Berangkat dari hambatan yang telah saya paparkan, harapan saya kedepannya untuk para guru ialah pendidik bisa lebih berinovasi, kreatif dan tak bosan untuk meningkatkan kompetensi nya. Dilibatkan itu senang dan berbagi itu menyenangkan. Pengajar harus menjadi penggerak inisiatif untuk kemaslahatan siswa di sekolah. Jadilah guru yang melibatkan siswa dalam setiap pembelajaran. Ini era nya pembelajaran dua arah, bukan satu arah seperti dulu lagi toh? Selain itu, pengajar juga harus membangun kedekatan emosional dengan siswa-siswi nya agar tercipta rasa saling mengerti dan menghargai antar kedua belah pihak untuk mencapai tujuan bersama.

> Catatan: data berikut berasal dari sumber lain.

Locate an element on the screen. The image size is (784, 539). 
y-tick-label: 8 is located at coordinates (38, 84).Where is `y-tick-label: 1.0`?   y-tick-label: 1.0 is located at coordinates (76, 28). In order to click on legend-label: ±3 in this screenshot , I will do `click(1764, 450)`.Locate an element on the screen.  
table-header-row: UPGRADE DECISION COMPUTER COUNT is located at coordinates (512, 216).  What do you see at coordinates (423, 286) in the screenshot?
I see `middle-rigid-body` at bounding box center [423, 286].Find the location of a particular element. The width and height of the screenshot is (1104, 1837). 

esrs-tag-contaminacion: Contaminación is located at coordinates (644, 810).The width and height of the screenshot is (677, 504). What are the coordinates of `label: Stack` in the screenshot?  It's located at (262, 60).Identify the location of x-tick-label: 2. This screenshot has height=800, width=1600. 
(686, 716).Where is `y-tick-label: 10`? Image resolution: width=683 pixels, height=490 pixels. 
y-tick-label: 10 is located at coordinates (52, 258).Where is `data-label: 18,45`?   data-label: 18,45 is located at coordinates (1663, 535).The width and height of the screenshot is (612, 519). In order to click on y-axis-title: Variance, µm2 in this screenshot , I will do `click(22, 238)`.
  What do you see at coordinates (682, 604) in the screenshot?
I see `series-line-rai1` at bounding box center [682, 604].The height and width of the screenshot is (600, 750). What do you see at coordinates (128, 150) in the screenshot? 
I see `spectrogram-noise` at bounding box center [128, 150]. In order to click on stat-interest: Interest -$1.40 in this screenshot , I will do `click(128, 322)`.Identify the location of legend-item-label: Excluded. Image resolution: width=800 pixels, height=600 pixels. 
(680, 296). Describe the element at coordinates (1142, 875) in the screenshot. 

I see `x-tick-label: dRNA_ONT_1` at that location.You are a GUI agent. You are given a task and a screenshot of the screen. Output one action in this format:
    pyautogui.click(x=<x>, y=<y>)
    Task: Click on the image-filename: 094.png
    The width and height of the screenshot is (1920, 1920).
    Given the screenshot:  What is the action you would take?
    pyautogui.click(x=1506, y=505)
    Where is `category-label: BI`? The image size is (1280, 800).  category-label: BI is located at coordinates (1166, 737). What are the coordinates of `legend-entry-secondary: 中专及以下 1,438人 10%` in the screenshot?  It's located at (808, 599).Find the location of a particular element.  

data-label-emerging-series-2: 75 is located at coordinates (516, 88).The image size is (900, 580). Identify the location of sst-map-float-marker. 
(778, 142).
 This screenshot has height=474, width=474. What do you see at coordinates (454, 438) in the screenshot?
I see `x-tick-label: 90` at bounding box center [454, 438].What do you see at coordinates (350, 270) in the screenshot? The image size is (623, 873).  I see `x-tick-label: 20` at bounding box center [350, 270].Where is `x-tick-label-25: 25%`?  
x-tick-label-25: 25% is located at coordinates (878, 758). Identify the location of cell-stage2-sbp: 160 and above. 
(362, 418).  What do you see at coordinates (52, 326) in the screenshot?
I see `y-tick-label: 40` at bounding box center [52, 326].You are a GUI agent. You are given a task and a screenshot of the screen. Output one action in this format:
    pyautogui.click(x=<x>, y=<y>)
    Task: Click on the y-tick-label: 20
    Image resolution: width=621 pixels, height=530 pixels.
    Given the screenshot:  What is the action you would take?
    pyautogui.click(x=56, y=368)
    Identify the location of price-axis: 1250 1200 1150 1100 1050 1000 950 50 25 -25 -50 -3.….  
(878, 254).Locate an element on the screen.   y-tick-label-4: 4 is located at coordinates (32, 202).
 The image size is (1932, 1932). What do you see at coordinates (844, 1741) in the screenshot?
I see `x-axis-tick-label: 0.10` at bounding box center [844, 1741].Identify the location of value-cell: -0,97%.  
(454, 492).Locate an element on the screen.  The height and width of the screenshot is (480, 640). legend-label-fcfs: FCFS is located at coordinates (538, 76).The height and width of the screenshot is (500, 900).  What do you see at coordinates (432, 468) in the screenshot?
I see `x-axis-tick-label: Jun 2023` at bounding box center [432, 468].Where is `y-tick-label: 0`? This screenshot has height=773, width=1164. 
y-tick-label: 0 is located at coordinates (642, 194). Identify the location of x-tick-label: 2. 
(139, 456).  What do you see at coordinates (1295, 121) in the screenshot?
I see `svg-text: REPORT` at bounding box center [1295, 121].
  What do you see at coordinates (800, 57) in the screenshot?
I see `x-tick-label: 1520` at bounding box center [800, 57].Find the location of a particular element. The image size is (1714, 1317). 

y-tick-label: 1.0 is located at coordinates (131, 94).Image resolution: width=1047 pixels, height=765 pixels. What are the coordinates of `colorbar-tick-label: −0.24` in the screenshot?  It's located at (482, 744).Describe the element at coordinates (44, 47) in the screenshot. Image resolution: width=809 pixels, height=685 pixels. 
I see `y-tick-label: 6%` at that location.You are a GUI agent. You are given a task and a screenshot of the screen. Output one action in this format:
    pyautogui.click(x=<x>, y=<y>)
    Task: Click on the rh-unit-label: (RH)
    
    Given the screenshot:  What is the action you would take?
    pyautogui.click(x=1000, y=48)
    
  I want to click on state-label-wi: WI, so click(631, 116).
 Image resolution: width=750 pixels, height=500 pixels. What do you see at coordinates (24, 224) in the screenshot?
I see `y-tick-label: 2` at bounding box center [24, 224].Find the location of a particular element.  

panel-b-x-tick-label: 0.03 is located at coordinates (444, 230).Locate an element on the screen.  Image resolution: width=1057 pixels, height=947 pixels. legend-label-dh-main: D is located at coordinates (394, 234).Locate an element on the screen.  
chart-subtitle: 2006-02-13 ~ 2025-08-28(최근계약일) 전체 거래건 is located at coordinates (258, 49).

Harapan saya untuk siswa dan generasi lanjut ialah semoga siswa bisa memupuk rasa keingintahuan sedari dini. Pembelajaran abad 21 jauh lebih progresif dan dinamis, sehingga apabila tidak melihat perkembangan sebentar saja maka akan tertinggal jauh. Saya rasa sekarang kompetensi yang dibutuhkan ialah mereka dengan kemampuan mendalam, bukan yang generalis. Semoga next gen Indonesia bisa berperan lebih aktif untuk memajukan baik itu diri sendiri, maupun bangsa dan negara.